When building a secured application, you often need to expose certain parts of your API to the public while keeping others locked down. In Nuxt Auto CRUD, we handle this through a robust Role-Based Access Control (RBAC) system.
However, your frontend application needs to know what it is allowed to do, even for a guest user who hasn't logged in yet. This is where the /api/public-permissions endpoint comes in.
By default, your front-end components (like buttons, forms, or navigation items) might be hidden or disabled based on user roles (like admin or manager).
But what about a public visitor?
If your abilities logic only checks user.permissions, a guest user (where user is null) will fail every check, leading to a broken or completely empty UI.

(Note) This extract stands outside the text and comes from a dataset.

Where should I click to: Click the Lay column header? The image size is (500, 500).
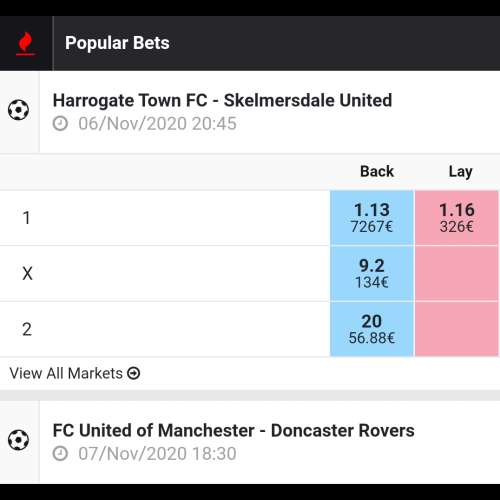pyautogui.click(x=461, y=172)
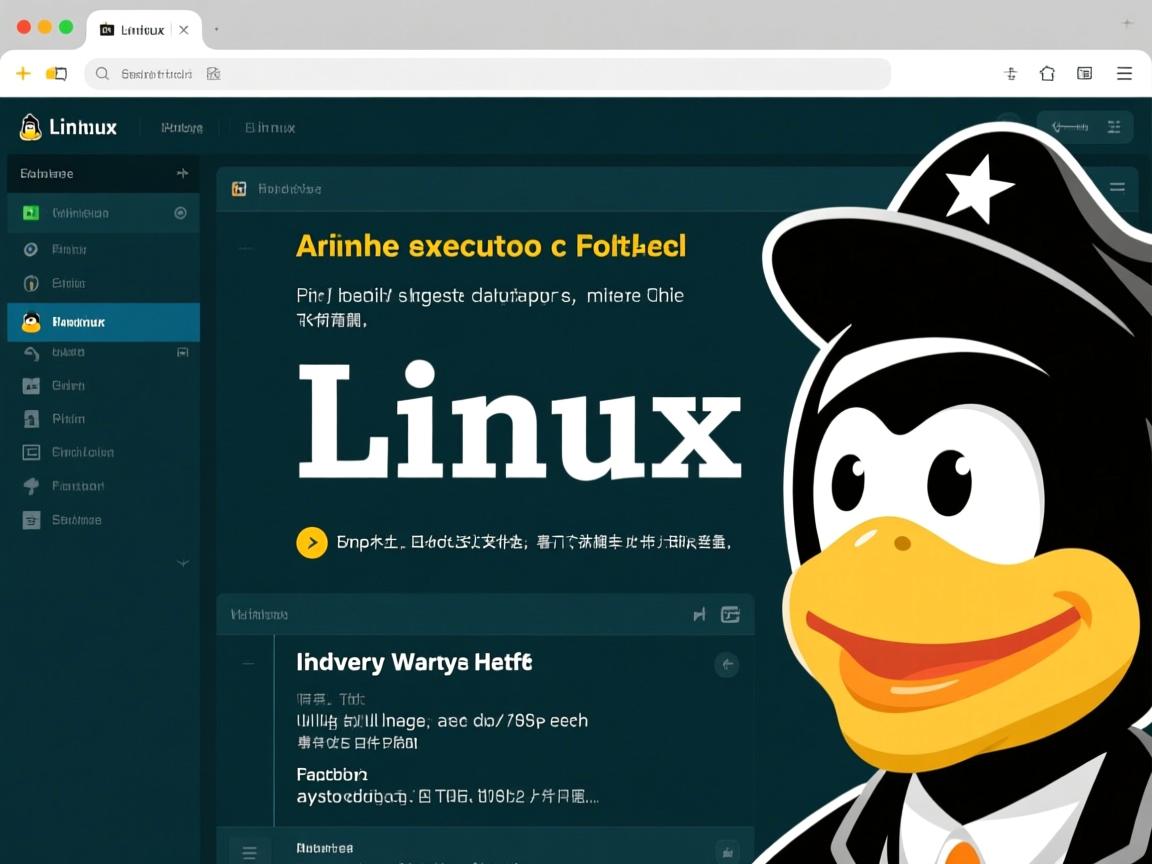The height and width of the screenshot is (864, 1152).
Task: Open the browser hamburger menu
Action: coord(1123,73)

We solved this by explicitly fetching the permissions granted to the public role and storing them in a way that our frontend authorization logic can access.

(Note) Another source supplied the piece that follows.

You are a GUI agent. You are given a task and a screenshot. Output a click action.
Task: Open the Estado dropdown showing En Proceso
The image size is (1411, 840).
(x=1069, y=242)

We created a simple server endpoint that fetches all permissions associated with the public role from the database.
// server/api/public-permissions.get.ts
export default eventHandler(async () => {
return await getPublicPermissions()
})
This returns a JSON object mapped by resource:
{
"testimonials": ["create", "read", "list"],
"products": ["read", "list"]
}
abilities.tsOur abilities.ts file acts as the bridge. It combines three checks:
Here is the simplified logic:
// shared/utils/abilities.ts
let publicPermissionsCache = null
export const abilityLogic = async (user, model, action) => {
// 1. Admin Override
if (user?.role === 'admin') return true
// 2. Logged-in User Permissions
if (user?.permissions?.[model]?.includes(action)) return true
// 3. Fallback to Public Permissions
// Fetch only once and cache it on the client side
if (!publicPermissionsCache) {
publicPermissionsCache = await $fetch('/api/public-permissions')
.catch(() => ({}))
}
return publicPermissionsCache[model]?.includes(action) || false
}
You might ask, "Why not just hardcode the public permissions in the frontend?"
Dynamic & Database-Driven: By fetching them from the API, your public permissions remain defined in your database (specifically, the permissions table linked to the public role).
This means you can change what guests can do (e.g., turn off public registration or comments) via your Admin Dashboard without deploying new code.
This pattern ensures your frontend is smart enough to handle guest users gracefully. By adhering to the single source of truth (your database permissions), you keep your app secure and flexible.